*Task item:* Report each line of the entries that contains the word "computer", copied in full.

(Collected data entries)
----------
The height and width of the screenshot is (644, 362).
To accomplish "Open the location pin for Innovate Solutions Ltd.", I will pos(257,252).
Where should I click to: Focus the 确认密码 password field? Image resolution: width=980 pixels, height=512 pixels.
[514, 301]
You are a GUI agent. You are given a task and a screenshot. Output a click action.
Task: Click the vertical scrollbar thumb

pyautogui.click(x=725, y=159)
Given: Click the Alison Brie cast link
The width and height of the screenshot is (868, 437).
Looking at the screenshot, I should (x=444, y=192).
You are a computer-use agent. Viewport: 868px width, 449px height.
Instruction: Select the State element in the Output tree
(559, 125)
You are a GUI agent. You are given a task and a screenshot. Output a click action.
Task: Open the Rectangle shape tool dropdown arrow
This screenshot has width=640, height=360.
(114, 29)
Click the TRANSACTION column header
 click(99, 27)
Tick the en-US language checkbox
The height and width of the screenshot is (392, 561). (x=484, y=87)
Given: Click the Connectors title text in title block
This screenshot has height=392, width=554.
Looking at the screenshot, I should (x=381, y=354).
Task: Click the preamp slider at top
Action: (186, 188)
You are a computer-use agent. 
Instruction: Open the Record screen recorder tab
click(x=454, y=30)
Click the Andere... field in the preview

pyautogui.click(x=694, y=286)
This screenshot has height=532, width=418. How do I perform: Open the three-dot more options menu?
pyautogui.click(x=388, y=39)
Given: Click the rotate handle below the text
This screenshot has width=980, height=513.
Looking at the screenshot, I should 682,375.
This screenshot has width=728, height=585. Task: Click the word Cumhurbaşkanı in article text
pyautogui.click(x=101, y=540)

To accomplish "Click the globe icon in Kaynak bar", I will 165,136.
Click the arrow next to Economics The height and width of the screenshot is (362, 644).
----------
*Exercise output:*
You are a computer-use agent. Viewport: 868px width, 449px height.
You are a computer-use agent. 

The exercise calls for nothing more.